La Organización de Aviación Civil Internacional emitió nuevas directrices urgentes para reducir el impacto del estrés mental en el personal aeronáutico que opera en o cerca de zonas de conflicto, con el objetivo de mitigar riesgos y preservar la seguridad de las operaciones.
Según el organismo, los efectos sobre la salud mental en estos entornos son previsibles, acumulativos y críticos para la seguridad. Tripulaciones de vuelo, controladores aéreos, personal de cabina, equipos de mantenimiento y trabajadores en tierra pueden experimentar niveles elevados de estrés, ansiedad y fatiga bajo este tipo de condiciones. De no abordarse, estos factores pueden comprometer tanto el bienestar individual como la seguridad operativa.
Ante este escenario, la OACI hace un llamado a Estados, organizaciones del sector y socios de salud pública para trabajar de manera conjunta en la implementación de estrategias proactivas y basadas en evidencia que fortalezcan el bienestar mental y la resiliencia del personal aeronáutico. Asimismo, recomienda extender el apoyo a pasajeros que también puedan verse afectados por situaciones de conflicto.
Enfoque integral y acción coordinada
Las nuevas directrices proponen un enfoque multinivel que abarca acciones organizacionales, operativas e individuales. Entre las recomendaciones, se destaca la necesidad de establecer políticas claras que prioricen la salud mental, así como realizar ajustes operativos que reduzcan el estrés innecesario.
El acceso constante a recursos de apoyo psicológico, junto con capacitaciones específicas para identificar señales tempranas de malestar, son considerados pilares fundamentales para lograr mejoras sostenibles en el tiempo.
La OACI subraya que el cuidado del bienestar mental no solo es una responsabilidad organizacional, sino también un requisito clave de seguridad. Fortalecer la resiliencia del personal contribuye a reducir errores y evitar que situaciones cotidianas escalen a incidentes críticos.
Apoyo post incidente y cultura organizacional
El organismo también resalta la importancia de brindar asistencia tras incidentes, incluyendo acceso a atención psicológica profesional, redes de apoyo entre pares y tiempos adecuados de recuperación. La exposición prolongada al estrés asociado a conflictos, advierte, puede tener efectos a largo plazo tanto en la seguridad como en la operación.

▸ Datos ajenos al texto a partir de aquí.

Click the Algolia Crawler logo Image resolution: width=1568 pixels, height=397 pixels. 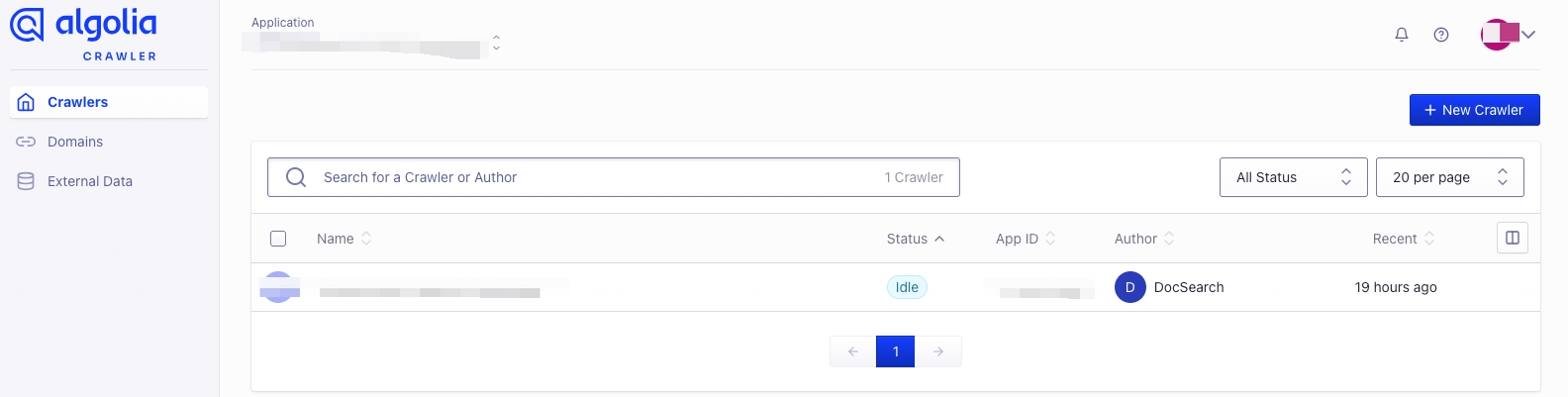(84, 34)
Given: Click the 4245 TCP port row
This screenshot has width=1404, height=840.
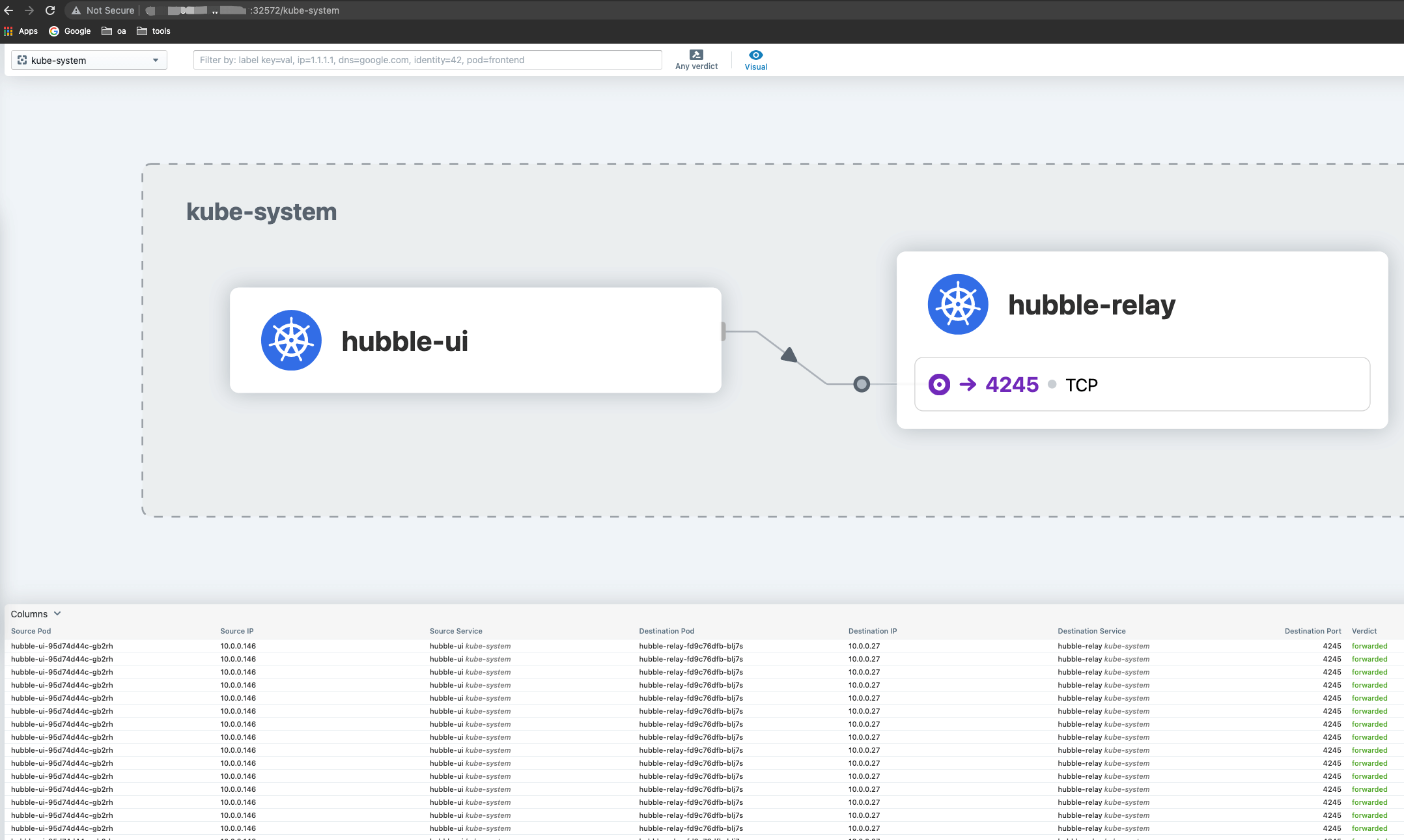Looking at the screenshot, I should pyautogui.click(x=1142, y=384).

En este sentido, la comunicación efectiva se posiciona como un elemento central para generar confianza. La OACI recomienda fomentar el diálogo bidireccional dentro de las organizaciones, garantizando que el personal pueda expresar inquietudes sin temor a estigmatización, así como recibir información clara sobre decisiones operativas y mecanismos de apoyo disponibles.
La organización continuará monitoreando la evolución de los riesgos, recopilando retroalimentación de sus socios y ajustando sus recomendaciones en función de nuevos desafíos y aprendizajes.
Fuente: Organización de Aviación Civil Internacional (OACI).